### Task
Word for word, restate the lines of the data from the first through the one containing "has height=692, width=1568.", and nothing else.

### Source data
>>>

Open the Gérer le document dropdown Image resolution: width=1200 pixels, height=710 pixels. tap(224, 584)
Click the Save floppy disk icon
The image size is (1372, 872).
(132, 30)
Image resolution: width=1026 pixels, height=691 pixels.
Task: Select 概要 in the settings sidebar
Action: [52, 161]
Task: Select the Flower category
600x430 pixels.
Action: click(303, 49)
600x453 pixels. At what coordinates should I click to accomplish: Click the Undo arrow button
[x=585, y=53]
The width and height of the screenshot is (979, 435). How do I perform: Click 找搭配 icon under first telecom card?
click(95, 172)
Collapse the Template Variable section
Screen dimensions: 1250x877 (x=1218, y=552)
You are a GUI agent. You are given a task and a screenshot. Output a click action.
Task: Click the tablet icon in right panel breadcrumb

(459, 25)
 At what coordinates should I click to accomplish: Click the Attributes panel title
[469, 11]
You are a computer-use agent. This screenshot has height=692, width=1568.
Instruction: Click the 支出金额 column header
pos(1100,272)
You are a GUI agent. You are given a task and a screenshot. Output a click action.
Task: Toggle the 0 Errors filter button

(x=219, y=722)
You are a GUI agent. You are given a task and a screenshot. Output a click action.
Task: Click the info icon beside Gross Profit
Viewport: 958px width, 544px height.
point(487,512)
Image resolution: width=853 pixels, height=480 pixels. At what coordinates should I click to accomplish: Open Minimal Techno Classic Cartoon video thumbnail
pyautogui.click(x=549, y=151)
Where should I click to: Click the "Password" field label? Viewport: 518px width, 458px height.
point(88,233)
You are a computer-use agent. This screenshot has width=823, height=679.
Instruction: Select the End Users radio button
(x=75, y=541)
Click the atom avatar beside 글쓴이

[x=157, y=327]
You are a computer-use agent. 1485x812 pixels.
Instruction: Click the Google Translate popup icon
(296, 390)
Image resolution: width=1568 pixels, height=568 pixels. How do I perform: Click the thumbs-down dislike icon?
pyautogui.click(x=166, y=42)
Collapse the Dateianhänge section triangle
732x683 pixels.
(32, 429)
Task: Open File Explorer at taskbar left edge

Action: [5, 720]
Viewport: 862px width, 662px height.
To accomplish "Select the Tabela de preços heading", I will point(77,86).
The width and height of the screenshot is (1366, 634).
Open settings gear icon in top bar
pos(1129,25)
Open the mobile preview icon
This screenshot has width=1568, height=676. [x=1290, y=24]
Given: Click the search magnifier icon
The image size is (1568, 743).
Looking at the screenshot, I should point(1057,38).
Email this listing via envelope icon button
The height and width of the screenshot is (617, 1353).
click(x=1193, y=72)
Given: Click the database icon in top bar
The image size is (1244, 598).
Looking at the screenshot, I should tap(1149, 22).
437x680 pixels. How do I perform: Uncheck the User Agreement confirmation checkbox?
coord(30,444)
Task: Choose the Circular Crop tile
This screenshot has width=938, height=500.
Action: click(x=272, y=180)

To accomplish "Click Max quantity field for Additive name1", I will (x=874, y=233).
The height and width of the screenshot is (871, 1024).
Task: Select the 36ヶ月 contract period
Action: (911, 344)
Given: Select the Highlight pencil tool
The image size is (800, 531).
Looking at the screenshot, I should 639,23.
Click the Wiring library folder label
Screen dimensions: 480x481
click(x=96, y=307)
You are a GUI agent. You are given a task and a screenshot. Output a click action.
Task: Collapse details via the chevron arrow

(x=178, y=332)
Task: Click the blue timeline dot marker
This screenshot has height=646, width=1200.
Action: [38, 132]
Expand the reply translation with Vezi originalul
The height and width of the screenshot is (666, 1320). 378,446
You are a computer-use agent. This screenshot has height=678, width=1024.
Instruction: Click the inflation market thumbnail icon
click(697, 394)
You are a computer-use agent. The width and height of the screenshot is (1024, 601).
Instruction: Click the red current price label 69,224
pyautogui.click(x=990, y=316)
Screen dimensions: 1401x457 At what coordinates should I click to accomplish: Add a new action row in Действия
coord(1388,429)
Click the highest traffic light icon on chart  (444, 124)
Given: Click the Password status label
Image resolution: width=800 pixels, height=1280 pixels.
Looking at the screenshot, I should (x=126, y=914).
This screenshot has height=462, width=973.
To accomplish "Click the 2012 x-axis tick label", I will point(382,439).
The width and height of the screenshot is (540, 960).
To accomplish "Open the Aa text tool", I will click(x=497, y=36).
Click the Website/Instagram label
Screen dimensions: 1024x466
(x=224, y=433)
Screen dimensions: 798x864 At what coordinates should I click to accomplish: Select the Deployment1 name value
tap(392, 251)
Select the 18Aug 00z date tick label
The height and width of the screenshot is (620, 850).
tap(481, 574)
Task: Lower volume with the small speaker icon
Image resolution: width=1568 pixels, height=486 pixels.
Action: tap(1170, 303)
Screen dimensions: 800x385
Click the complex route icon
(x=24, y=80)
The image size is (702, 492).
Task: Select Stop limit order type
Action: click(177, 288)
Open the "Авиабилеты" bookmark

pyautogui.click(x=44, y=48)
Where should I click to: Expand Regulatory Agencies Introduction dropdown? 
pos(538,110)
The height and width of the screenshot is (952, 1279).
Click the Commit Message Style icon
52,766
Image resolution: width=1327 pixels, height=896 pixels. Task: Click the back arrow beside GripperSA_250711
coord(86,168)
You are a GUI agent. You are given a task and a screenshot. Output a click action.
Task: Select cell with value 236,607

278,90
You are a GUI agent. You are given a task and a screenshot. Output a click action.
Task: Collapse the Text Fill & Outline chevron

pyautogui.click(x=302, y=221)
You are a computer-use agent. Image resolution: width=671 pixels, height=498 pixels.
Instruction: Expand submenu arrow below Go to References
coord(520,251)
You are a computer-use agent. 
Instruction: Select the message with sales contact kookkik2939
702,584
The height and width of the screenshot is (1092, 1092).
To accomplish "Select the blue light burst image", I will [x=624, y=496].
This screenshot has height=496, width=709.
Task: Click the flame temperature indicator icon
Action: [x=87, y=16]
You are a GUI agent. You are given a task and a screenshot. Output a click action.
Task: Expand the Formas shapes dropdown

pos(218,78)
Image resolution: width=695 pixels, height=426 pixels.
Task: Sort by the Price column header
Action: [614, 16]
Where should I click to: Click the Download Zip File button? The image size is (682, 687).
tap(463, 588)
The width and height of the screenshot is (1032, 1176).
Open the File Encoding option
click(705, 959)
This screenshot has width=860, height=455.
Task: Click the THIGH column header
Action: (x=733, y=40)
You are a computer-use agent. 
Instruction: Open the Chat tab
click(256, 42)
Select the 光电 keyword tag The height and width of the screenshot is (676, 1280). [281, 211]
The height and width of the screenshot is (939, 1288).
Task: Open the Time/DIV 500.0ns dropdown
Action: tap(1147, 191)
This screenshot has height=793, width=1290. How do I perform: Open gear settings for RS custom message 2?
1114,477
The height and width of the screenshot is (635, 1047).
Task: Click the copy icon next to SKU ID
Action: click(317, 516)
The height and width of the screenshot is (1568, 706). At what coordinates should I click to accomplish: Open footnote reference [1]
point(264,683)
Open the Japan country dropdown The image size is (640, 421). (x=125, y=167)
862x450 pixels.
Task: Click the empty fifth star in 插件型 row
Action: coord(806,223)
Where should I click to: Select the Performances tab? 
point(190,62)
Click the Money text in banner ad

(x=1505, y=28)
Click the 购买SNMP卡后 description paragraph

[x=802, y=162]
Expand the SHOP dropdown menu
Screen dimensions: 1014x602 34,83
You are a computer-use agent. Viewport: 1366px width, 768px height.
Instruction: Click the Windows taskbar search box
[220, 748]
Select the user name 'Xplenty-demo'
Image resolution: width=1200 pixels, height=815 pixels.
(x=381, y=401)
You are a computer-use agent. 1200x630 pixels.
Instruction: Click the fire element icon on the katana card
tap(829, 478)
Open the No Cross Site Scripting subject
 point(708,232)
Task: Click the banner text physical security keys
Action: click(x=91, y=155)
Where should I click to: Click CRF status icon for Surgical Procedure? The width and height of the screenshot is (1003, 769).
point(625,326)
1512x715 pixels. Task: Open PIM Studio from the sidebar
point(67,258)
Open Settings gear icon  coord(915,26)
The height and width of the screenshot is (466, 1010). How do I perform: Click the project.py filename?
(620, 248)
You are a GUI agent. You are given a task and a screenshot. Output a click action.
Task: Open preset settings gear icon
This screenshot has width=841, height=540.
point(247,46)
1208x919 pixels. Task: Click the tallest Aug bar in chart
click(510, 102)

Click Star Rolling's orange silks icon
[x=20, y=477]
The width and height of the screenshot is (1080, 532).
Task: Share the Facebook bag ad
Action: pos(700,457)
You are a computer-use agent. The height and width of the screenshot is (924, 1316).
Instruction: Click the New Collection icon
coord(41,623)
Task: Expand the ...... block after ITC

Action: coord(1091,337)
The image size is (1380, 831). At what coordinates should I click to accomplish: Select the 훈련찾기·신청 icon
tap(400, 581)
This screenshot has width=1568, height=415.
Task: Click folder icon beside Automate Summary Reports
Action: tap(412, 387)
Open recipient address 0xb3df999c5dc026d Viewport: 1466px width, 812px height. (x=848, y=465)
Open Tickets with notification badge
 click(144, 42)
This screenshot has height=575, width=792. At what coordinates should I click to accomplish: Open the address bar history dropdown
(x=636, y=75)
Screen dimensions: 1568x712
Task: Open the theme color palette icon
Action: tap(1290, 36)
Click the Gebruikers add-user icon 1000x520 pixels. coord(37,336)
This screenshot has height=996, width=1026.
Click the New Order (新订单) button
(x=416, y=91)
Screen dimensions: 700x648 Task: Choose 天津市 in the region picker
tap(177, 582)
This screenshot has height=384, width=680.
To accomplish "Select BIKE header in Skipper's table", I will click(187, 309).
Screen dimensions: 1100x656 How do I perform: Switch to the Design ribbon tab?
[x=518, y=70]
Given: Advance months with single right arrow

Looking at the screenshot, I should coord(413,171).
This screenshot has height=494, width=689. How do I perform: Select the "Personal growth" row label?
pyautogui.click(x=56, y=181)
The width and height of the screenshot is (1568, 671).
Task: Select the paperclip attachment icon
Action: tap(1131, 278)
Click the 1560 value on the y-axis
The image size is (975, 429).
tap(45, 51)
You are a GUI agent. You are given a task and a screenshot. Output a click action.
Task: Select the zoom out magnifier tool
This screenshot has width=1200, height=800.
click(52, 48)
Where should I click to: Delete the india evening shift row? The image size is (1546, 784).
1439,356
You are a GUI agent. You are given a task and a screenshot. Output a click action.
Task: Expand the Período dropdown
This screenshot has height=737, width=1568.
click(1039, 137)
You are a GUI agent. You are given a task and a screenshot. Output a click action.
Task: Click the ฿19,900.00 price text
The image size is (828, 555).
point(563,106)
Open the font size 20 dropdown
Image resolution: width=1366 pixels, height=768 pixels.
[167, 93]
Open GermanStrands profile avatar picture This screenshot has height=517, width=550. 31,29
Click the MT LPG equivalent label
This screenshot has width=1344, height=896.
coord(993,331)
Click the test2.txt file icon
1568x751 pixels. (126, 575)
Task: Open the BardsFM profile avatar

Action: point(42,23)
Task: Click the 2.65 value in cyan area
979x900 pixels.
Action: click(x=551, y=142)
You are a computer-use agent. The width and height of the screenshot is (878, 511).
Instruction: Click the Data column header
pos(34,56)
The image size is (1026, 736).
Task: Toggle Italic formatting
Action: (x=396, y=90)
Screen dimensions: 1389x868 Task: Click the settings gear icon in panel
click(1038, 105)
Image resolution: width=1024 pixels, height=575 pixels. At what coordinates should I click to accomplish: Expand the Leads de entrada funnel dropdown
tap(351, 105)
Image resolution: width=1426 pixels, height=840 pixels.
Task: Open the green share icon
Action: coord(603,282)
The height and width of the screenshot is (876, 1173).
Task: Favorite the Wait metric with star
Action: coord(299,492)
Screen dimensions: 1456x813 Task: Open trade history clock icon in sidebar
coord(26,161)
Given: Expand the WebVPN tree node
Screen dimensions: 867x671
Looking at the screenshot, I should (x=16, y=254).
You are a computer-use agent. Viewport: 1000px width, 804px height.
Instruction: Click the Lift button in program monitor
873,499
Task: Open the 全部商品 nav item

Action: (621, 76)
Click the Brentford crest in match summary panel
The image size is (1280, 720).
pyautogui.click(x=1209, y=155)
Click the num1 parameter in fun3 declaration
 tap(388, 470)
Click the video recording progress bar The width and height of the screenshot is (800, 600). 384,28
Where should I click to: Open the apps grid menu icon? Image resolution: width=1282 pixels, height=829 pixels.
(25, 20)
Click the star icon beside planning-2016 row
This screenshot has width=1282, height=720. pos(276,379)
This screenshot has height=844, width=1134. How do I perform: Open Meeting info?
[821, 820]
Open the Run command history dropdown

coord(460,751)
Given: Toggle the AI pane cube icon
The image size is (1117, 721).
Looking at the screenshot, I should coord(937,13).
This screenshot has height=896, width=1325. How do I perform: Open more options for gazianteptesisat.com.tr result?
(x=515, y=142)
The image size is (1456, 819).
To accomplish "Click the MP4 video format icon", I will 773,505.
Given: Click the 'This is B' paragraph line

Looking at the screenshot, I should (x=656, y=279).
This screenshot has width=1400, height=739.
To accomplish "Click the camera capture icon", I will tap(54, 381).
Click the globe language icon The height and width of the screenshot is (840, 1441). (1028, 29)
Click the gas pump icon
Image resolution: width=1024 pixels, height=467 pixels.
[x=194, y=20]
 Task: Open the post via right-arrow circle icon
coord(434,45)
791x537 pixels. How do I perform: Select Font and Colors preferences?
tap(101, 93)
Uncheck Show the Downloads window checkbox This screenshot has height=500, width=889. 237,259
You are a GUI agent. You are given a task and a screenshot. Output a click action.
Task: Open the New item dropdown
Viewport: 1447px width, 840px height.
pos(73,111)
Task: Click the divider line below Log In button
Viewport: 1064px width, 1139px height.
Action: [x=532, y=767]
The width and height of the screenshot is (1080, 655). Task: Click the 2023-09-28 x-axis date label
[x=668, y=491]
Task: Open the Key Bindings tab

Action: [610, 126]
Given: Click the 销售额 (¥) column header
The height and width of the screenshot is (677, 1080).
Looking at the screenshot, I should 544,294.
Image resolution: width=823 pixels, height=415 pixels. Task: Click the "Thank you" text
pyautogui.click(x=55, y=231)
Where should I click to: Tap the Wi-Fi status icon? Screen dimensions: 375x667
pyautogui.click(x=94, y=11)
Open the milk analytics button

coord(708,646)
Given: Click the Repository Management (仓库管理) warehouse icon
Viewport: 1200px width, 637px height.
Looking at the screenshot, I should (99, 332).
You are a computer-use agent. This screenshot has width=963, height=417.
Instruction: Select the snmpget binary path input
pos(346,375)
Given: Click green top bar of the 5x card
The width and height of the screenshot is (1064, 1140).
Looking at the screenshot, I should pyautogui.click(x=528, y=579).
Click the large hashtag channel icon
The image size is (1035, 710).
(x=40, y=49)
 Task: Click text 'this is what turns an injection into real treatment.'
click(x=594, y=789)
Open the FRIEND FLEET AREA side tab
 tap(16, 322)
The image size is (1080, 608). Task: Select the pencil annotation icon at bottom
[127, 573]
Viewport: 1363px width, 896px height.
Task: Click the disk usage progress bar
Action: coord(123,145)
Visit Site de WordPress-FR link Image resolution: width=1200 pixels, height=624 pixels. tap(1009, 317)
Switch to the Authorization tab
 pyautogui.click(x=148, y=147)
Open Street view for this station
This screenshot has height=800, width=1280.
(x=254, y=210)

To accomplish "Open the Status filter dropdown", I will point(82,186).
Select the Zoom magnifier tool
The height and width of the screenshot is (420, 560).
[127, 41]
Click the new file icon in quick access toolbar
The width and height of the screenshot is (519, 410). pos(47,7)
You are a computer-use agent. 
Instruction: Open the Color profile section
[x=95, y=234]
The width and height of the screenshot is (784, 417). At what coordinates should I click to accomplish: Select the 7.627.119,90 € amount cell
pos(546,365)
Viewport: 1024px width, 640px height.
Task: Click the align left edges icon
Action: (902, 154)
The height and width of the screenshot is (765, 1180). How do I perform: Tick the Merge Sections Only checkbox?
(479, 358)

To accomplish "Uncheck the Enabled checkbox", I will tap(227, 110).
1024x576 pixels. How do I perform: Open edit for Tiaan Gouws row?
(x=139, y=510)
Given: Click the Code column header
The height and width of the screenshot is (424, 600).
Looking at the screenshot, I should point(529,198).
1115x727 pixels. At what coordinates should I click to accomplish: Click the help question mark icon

<<<

### Solution to this problem
Open the Gérer le document dropdown Image resolution: width=1200 pixels, height=710 pixels. tap(224, 584)
Click the Save floppy disk icon
The image size is (1372, 872).
(132, 30)
Image resolution: width=1026 pixels, height=691 pixels.
Task: Select 概要 in the settings sidebar
Action: [52, 161]
Task: Select the Flower category
600x430 pixels.
Action: click(303, 49)
600x453 pixels. At what coordinates should I click to accomplish: Click the Undo arrow button
[x=585, y=53]
The width and height of the screenshot is (979, 435). How do I perform: Click 找搭配 icon under first telecom card?
click(95, 172)
Collapse the Template Variable section
Screen dimensions: 1250x877 (x=1218, y=552)
You are a GUI agent. You are given a task and a screenshot. Output a click action.
Task: Click the tablet icon in right panel breadcrumb

(459, 25)
 At what coordinates should I click to accomplish: Click the Attributes panel title
[469, 11]
You are a computer-use agent. This screenshot has height=692, width=1568.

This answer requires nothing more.